First of all, let’s discuss Ryanair’s PR strategy. It’s safe to say that the airline profiled itself as quite controversial, yet it changed the airline industry completely. As mentioned by O’Leary: “There is no such thing as bad publicity”. Love it or hate it, but one thing is certain: Ryanair is still one of the most successful airlines in Europe. O’Leary takes on a rather aggressive strategy, creating as much noise as possible by saying and doing controversial things. The airline is known for its “nastiness” and an outsider might suggest that this reputation is a recipe for disaster. However, Ryanair’s marketing chief mentions that being successful is not about customers loving your firm, it’s rather about standing out. For example, he explains that Ryanair does not spend money on Google, yet they are one of the most searched airlines. Everyone knows that they stand for, it’s all organic traffic. All in all, it could be argued that since short-haul flights are purely functional, people are not looking to be pampered. For most Ryanair-customers, it’s rather about getting a cheap flight and a convenient flight schedule. This is what the airline offers, and not more than that.
The above-explained strategy seemed to be working out fine, but recent news articles state that the airline has been facing major strikes. While O’Leary shoots ignorant comments like “We are not Easyjet, we will not surrender every time we are confronted with a strike”, pilots and cabin crew remain dissatisfied. Consequently, hundreds of customers are victimized by cancelled flights and confidence in the airline has dropped below zero.
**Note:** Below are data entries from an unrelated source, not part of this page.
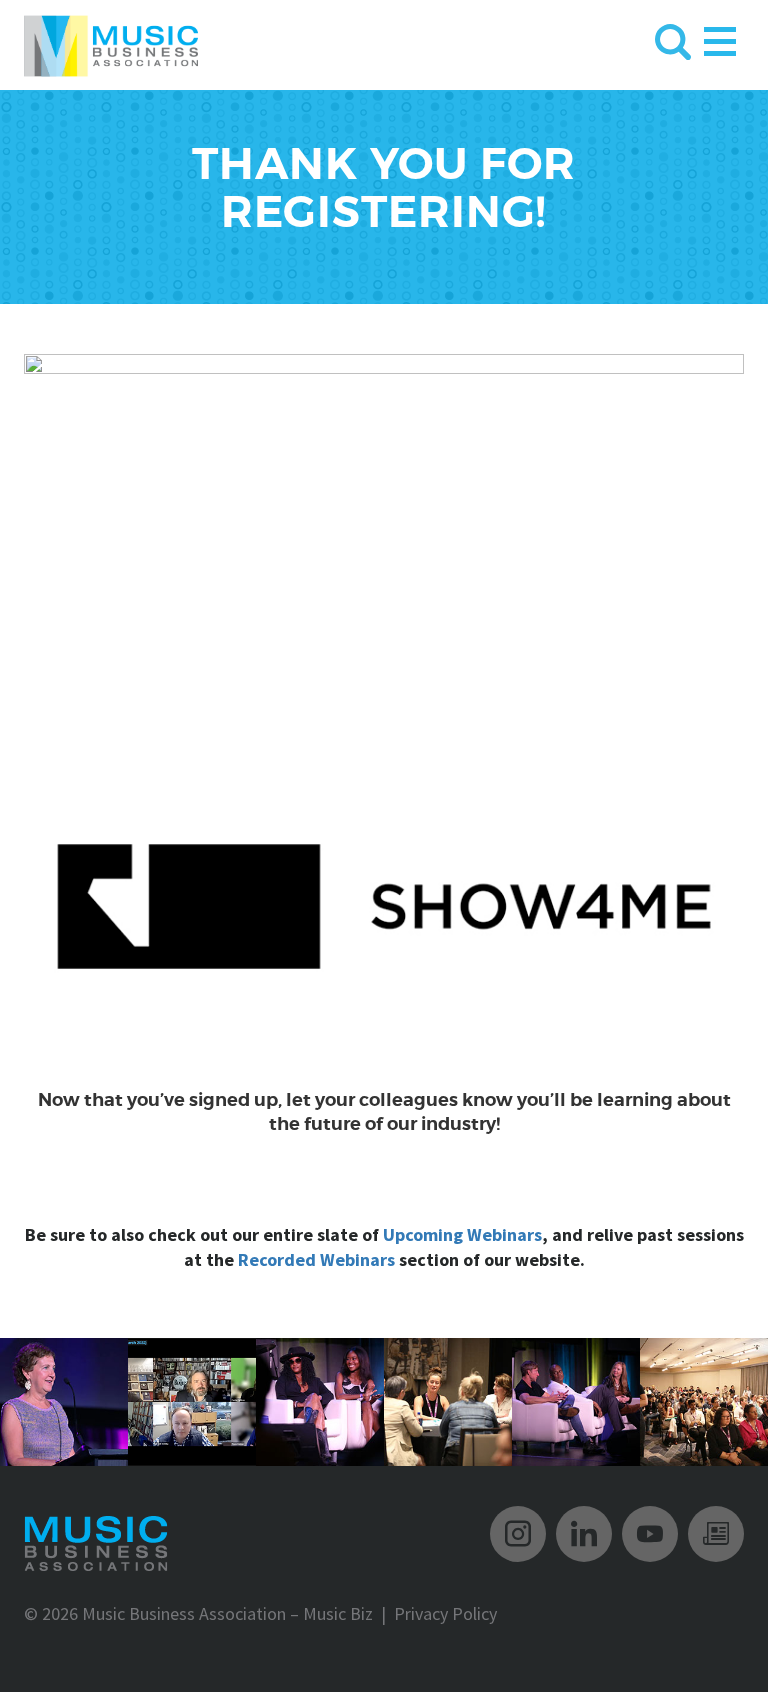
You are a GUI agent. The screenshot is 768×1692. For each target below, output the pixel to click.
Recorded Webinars (316, 1259)
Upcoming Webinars (462, 1234)
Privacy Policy (445, 1613)
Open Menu (720, 37)
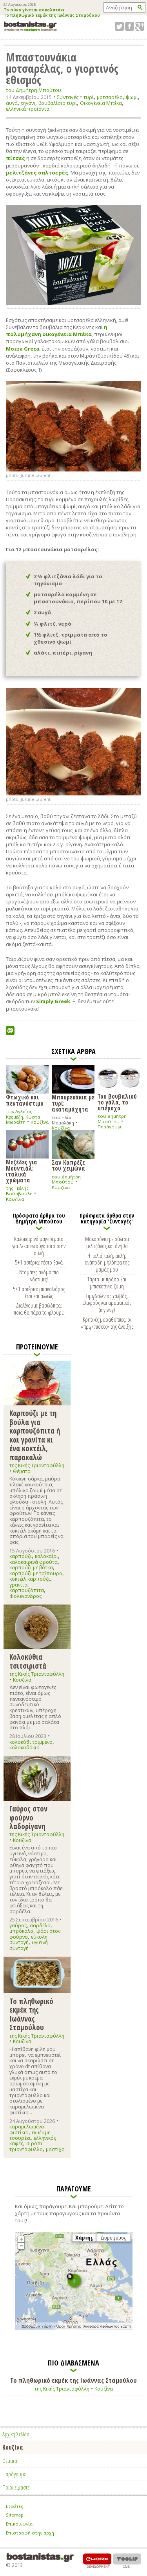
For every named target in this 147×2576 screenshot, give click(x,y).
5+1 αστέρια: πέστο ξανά (39, 1262)
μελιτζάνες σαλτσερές (37, 172)
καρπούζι (20, 1556)
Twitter (119, 26)
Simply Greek (53, 1001)
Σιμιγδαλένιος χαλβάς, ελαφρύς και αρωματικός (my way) (107, 1303)
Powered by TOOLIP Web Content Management (127, 2560)
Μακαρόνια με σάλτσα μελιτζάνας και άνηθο (107, 1242)
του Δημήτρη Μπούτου (33, 90)
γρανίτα (18, 1584)
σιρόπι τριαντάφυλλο (26, 2146)
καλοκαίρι (46, 1556)
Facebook (129, 26)
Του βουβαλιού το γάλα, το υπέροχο (117, 1101)
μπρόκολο (21, 1931)
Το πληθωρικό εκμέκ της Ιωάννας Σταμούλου (52, 15)
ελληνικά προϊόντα (27, 109)
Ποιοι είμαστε (15, 2487)
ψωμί (132, 97)
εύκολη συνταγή (28, 1940)
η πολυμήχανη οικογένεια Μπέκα (56, 331)
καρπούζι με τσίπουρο (35, 1573)
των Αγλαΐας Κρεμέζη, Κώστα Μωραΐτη (23, 1116)
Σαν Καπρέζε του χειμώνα (68, 1164)
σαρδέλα (40, 1925)
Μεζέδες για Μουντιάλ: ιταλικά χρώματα (21, 1170)
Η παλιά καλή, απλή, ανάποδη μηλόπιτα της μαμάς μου (107, 1263)
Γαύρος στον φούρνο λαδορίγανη (28, 1817)
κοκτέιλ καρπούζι (29, 1579)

As a result, costs for compensating victimized customers are high and on top of that, profits are declining. Though the comment by O’Leary could be blamed on Ryanair’s “no-nonsense” strategy, his reaction seems questionable.
When looking at the ethical theories of famous philosopher Immanuel Kant, it quickly becomes apparent that O’Leary’s behaviour in general is not ethical at all. Kant suggests to treat others how you would like to be treated and behave as if the way you act will become a universal law. Linking this to O’Leary’s point of view, this would mean that it’s universally acceptable to as a CEO, neglect the wishes of employees and customers. In the business world, the previously mentioned statement can easily be considered as morally unacceptable. O’Leary does not seem to get it… The CEO of Ryanair puts the interest of the company first and fails to acknowledge the interest of employees and customers, resulting in strikes and customers churning.
O’Leary needs to find a way to value customers and convince them that it’s a safe, reliable choice to choose Ryanair as their carrier. Moreover, for an organization, employee satisfaction is a huge part of the key to success (Forbes, 2018). Therefore, O’Leary needs to understand that a satisfied, motivated employee is more likely to make a valuable contribution to the organization.
For me it’s clear: more satisfied employees lead to fewer strikes, which in turn leads to happier customers. Of course it is not that simple, but profits are declining and it seems as if it’s time for O’Leary to reconsider his strategy. A word of advice for the future: O’Leary should learn to revise his statements and actions and show that he knows what is the right thing to do. In other words: drop the attitude ;-).